Como é o dia do julgamento? Depois de sorteados os sete jurados, eles ouvem as testemunhas e têm acesso às provas do processo. Parece rápido, mas pode levar um bom tempo. Depois de assistir ao debate entre as duas partes e ouvir o acusado, quando decide se manifestar, os jurados são levados para uma sala secreta. Ali, o juiz apresenta quesitos sobre o caso e eles respondem sim ou não em cédulas que são depositadas em uma urna, sendo a pergunta "o jurado absolve o acusado?" obrigatória. Os votos são contados e a decisão de condenação ou absolvição é anunciada no tribunal. Mas quem determina a pena é o juiz, já que é preciso ter conhecimento sobre o código penal. A decisão do tribunal do júri é soberana, mas há a possibilidade de revisão e o réu pode ser levado a um novo júri, se o crime ainda não tiver sido prescrito.
E como é ser jurado?
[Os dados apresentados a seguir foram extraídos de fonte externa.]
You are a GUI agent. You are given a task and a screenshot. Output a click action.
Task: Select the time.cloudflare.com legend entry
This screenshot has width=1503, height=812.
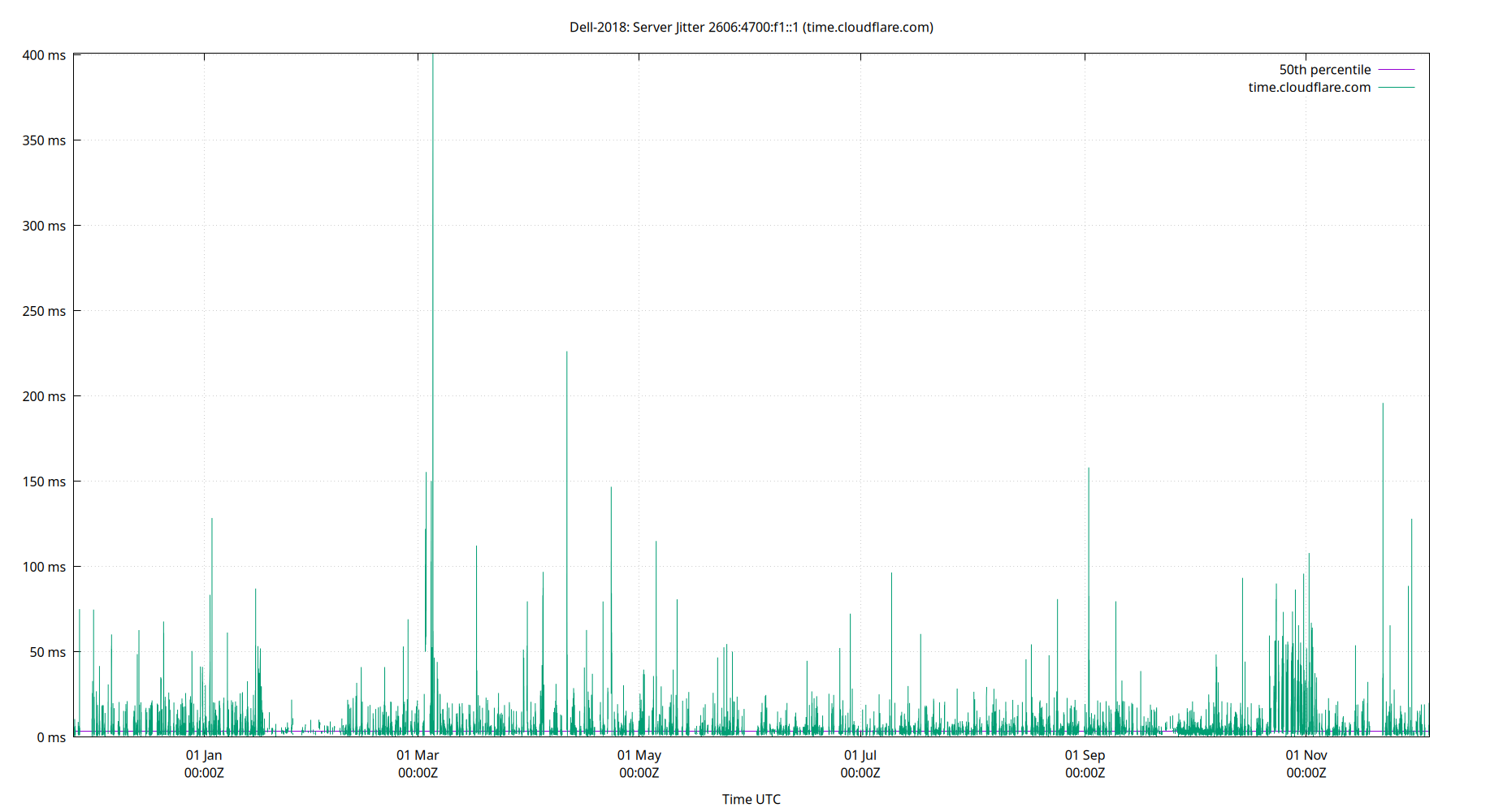(x=1308, y=87)
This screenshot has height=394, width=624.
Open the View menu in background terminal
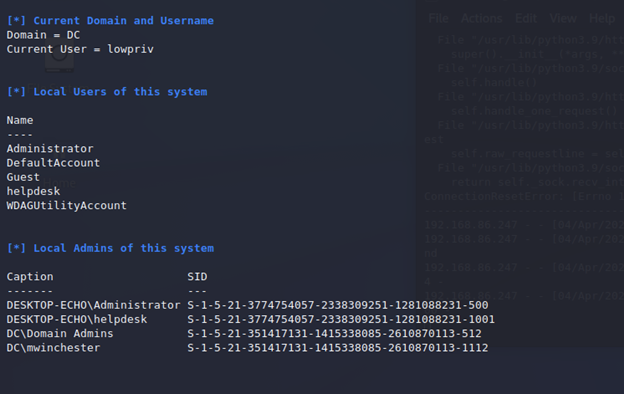563,18
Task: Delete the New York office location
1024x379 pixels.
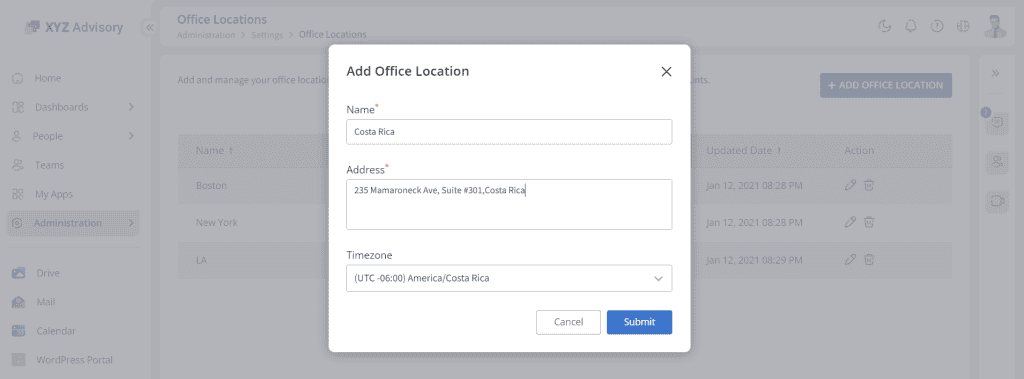Action: [869, 222]
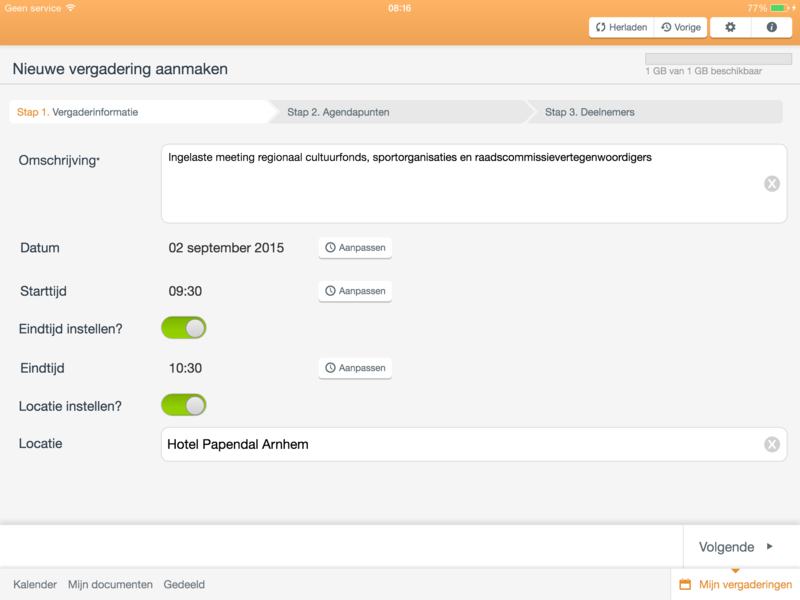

Como tudo na vida, vai do gosto. Fernando Souza, 31, é analista de sistemas em São Paulo e já participou como jurado três vezes, em 2011, 2014 e 2016. "Recebi um telegrama em casa", conta. "Você entra, o juiz explica o caso e enquanto você ouve a defesa, a acusação e o réu, não pode ter reação nenhuma, tem de ficar quieto, com cara de paisagem", brinca. Os três casos de que Souza participou foram homicídios. "Quando acaba, a gente é chamado para uma sala, com o juiz. Ele faz um resumo do caso, entrega cartões de sim ou não e conta os votos. Dependendo da decisão, ele dá a sentença", diz. "Me senti meio desconfortável nessa posição. Você não escolhe estar ali e tem essa responsabilidade. Mesmo que a pessoa seja culpada, você não sabe quem ela é. Essa decisão tem um peso." O estatístico Pedro Bello, 62, do Rio, participou de dois julgamentos como júri. "É uma experiência", afirma. "Achei interessante, mas não sei se gostaria de participar mais vezes, é muito cansativo. E eles passam tudo para os jurados, todas as provas: vídeos, fotos de cadáver, é muito triste." Para ele, é uma forma que pode ser justa, já que conta com várias opiniões. "Um juiz sozinho pode cometer alguma injustiça. Se a decisão passa por mais pessoas, há chance de ela ser mais justa."